[Begin]

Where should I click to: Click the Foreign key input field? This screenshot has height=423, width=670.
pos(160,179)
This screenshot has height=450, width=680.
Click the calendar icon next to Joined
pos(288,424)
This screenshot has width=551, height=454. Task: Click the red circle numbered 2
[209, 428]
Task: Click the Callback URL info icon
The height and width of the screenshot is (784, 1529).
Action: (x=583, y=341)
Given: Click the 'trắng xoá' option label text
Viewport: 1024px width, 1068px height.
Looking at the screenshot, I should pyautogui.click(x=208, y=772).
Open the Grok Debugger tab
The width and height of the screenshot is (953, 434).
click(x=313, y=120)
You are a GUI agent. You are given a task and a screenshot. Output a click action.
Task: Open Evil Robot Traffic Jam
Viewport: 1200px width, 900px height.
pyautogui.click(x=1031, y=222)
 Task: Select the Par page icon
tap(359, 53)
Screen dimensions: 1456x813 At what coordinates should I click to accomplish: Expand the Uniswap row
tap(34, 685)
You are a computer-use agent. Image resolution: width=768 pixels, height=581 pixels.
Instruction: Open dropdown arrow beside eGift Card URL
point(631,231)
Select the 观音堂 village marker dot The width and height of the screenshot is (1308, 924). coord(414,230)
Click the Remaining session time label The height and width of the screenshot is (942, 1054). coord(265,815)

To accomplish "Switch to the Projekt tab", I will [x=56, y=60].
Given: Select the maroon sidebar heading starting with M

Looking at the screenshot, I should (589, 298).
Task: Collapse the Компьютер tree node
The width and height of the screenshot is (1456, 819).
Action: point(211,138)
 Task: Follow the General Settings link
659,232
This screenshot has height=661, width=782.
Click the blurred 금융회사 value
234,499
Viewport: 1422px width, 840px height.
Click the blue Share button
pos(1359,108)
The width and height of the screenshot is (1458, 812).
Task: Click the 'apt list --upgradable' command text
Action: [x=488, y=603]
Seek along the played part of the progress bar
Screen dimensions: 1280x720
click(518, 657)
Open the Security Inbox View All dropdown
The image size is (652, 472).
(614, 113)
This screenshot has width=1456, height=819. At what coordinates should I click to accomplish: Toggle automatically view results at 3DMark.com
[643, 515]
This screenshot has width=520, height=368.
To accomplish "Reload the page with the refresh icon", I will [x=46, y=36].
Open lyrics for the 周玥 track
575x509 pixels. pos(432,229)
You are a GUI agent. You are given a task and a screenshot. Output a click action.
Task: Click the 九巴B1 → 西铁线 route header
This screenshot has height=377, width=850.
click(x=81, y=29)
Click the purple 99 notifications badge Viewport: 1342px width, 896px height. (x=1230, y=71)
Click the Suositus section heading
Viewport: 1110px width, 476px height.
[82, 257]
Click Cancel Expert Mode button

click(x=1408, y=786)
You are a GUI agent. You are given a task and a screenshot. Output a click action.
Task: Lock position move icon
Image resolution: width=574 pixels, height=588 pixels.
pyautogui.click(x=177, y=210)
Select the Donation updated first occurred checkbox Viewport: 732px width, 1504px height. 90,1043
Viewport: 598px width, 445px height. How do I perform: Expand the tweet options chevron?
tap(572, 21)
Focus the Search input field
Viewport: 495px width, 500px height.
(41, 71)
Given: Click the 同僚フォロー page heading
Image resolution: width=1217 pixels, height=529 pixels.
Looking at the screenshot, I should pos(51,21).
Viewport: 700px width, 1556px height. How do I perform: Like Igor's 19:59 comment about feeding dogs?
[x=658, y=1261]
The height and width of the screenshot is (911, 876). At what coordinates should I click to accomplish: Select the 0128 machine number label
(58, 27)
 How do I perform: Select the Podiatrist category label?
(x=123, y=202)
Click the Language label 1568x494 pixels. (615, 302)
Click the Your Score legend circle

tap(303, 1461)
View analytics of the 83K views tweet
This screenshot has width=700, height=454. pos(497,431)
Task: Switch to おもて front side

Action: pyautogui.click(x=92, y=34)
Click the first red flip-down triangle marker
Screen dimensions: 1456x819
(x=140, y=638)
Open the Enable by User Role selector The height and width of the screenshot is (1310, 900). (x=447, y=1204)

[End]

▶ _Short problem_
Rewrite all the lines above, putting "date picker icon" wherever "calendar icon" appears and leaving everything else the same.

▶ _Final result_
Where should I click to: Click the Foreign key input field? This screenshot has height=423, width=670.
pos(160,179)
This screenshot has height=450, width=680.
Click the date picker icon next to Joined
pos(288,424)
This screenshot has width=551, height=454. Task: Click the red circle numbered 2
[209, 428]
Task: Click the Callback URL info icon
The height and width of the screenshot is (784, 1529).
Action: (x=583, y=341)
Given: Click the 'trắng xoá' option label text
Viewport: 1024px width, 1068px height.
Looking at the screenshot, I should pyautogui.click(x=208, y=772).
Open the Grok Debugger tab
The width and height of the screenshot is (953, 434).
click(x=313, y=120)
You are a GUI agent. You are given a task and a screenshot. Output a click action.
Task: Open Evil Robot Traffic Jam
Viewport: 1200px width, 900px height.
pyautogui.click(x=1031, y=222)
 Task: Select the Par page icon
tap(359, 53)
Screen dimensions: 1456x813 At what coordinates should I click to accomplish: Expand the Uniswap row
tap(34, 685)
You are a computer-use agent. Image resolution: width=768 pixels, height=581 pixels.
Instruction: Open dropdown arrow beside eGift Card URL
point(631,231)
Select the 观音堂 village marker dot The width and height of the screenshot is (1308, 924). coord(414,230)
Click the Remaining session time label The height and width of the screenshot is (942, 1054). coord(265,815)

To accomplish "Switch to the Projekt tab", I will [x=56, y=60].
Given: Select the maroon sidebar heading starting with M

Looking at the screenshot, I should (589, 298).
Task: Collapse the Компьютер tree node
The width and height of the screenshot is (1456, 819).
Action: point(211,138)
 Task: Follow the General Settings link
659,232
This screenshot has height=661, width=782.
Click the blurred 금융회사 value
234,499
Viewport: 1422px width, 840px height.
Click the blue Share button
pos(1359,108)
The width and height of the screenshot is (1458, 812).
Task: Click the 'apt list --upgradable' command text
Action: [x=488, y=603]
Seek along the played part of the progress bar
Screen dimensions: 1280x720
click(518, 657)
Open the Security Inbox View All dropdown
The image size is (652, 472).
(614, 113)
This screenshot has width=1456, height=819. At what coordinates should I click to accomplish: Toggle automatically view results at 3DMark.com
[643, 515]
This screenshot has width=520, height=368.
To accomplish "Reload the page with the refresh icon", I will [x=46, y=36].
Open lyrics for the 周玥 track
575x509 pixels. pos(432,229)
You are a GUI agent. You are given a task and a screenshot. Output a click action.
Task: Click the 九巴B1 → 西铁线 route header
This screenshot has height=377, width=850.
click(x=81, y=29)
Click the purple 99 notifications badge Viewport: 1342px width, 896px height. (x=1230, y=71)
Click the Suositus section heading
Viewport: 1110px width, 476px height.
[82, 257]
Click Cancel Expert Mode button

click(x=1408, y=786)
You are a GUI agent. You are given a task and a screenshot. Output a click action.
Task: Lock position move icon
Image resolution: width=574 pixels, height=588 pixels.
pyautogui.click(x=177, y=210)
Select the Donation updated first occurred checkbox Viewport: 732px width, 1504px height. 90,1043
Viewport: 598px width, 445px height. How do I perform: Expand the tweet options chevron?
tap(572, 21)
Focus the Search input field
Viewport: 495px width, 500px height.
(41, 71)
Given: Click the 同僚フォロー page heading
Image resolution: width=1217 pixels, height=529 pixels.
Looking at the screenshot, I should pos(51,21).
Viewport: 700px width, 1556px height. How do I perform: Like Igor's 19:59 comment about feeding dogs?
[x=658, y=1261]
The height and width of the screenshot is (911, 876). At what coordinates should I click to accomplish: Select the 0128 machine number label
(58, 27)
 How do I perform: Select the Podiatrist category label?
(x=123, y=202)
Click the Language label 1568x494 pixels. (615, 302)
Click the Your Score legend circle

tap(303, 1461)
View analytics of the 83K views tweet
This screenshot has width=700, height=454. pos(497,431)
Task: Switch to おもて front side

Action: pyautogui.click(x=92, y=34)
Click the first red flip-down triangle marker
Screen dimensions: 1456x819
(x=140, y=638)
Open the Enable by User Role selector The height and width of the screenshot is (1310, 900). (x=447, y=1204)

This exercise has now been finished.